Raudo, el padre de uno de ellos acudió al corral de sus cabras, una de ellas estaba parida y tenía dos crías que, si bien aún no alcanzaban los reglamentarios ocho días del sacrificio, ya servían para ayudar a la defensa del cargo imputado a su hijo. Cercenó el cuello de uno de los baifos, sacó el cuero y lavó la vianda colocándola con esmero en la mejor cesta de varas de la casa sobre un fondo de olorosos helechos y la llevó servil a la casa del Juez justo la tarde antes de la mañana de autos, cuidando que este no estuviera en la misma, pero advirtiendo a su sirvienta que no olvidara decirle quién le había llevado tan delicioso manjar.
Vestido de oscuro y con el más severo de sus semblantes, flanqueado por el Secretario del Juzgado, J.P.M.P. observó desde el elevado sillón que realzaba su cargo al temeroso y apocado niño que penetraba en la estancia a llamada del Secretario.

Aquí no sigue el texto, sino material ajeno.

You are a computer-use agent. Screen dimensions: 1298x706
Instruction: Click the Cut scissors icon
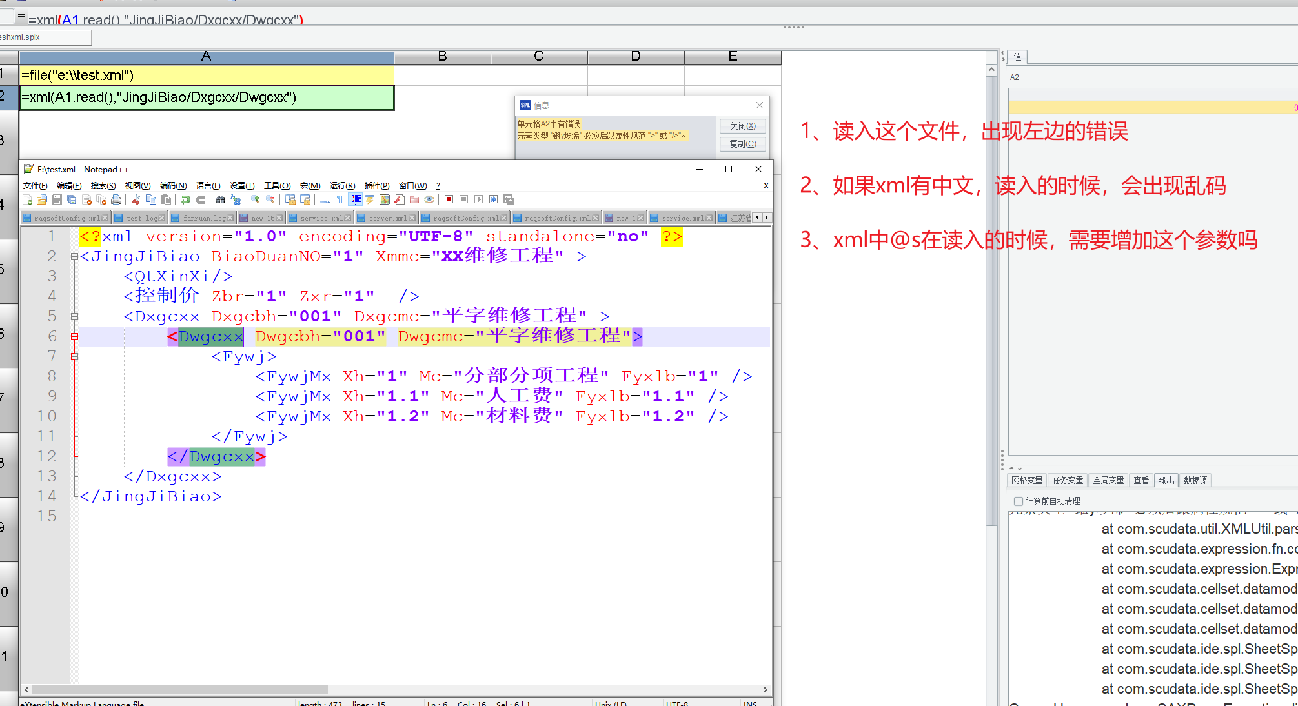[136, 199]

Era indudable de quién se trataba pero J.P.M.P. quería asegurarse más: ¿Quién es tu padre mi niño? La imperceptible voz del púber fue suficiente para certificar que no era el del baifo.
Bajando del estrado el juez miró fijamente a la temblorosa criatura y, agarrándolo por los hombros lo sacudió con ira mientras le gritaba a la cara “Desgraciado, yo te voy a enseñar a respetar la propiedad privada”, luego giró hacia el Secretario y autoritario le dijo: “Cincuenta pesetas de multa, el máximo, lo que le quepa”. El niño salió de la estancia con un llanto ahogado, bajito, casi imperceptible y aún oyó gritar al Juez a su espalda “Y llámate callado que no te pego un bofetón”.
El segundo niño entró en la estancia, desde afuera lo había oído todo, temblaba, se arrimó a la puerta para no caerse, mientras, sintió que una cálida y paternal mirada lo envolvía. J.P.M.P. bajó del estrado con paso suave y tierna sonrisa, se acercó al asustado e imberbe reo y con la más compasiva de sus caras, exclamó: “Angelito –acarició el pelo del niño y agregó- propenso a enfermarse una criatura de estas”.“Anda, mi niño, camina para tu casa”. Una vez que el chico, raudo, hubo marchado el Juez volvió a dirigirse a su desconcertado Secretario diciéndole: Lo hizo girar amablemente en dirección a la salida y, dándole unas palmaditas en la espalda le dijo: “Por la cuenta que a Vd. le tiene, asegúrese de que el muchacho no vaya a quedar con una tara por vida al hacerlo venir al Juzgado por una bobería”.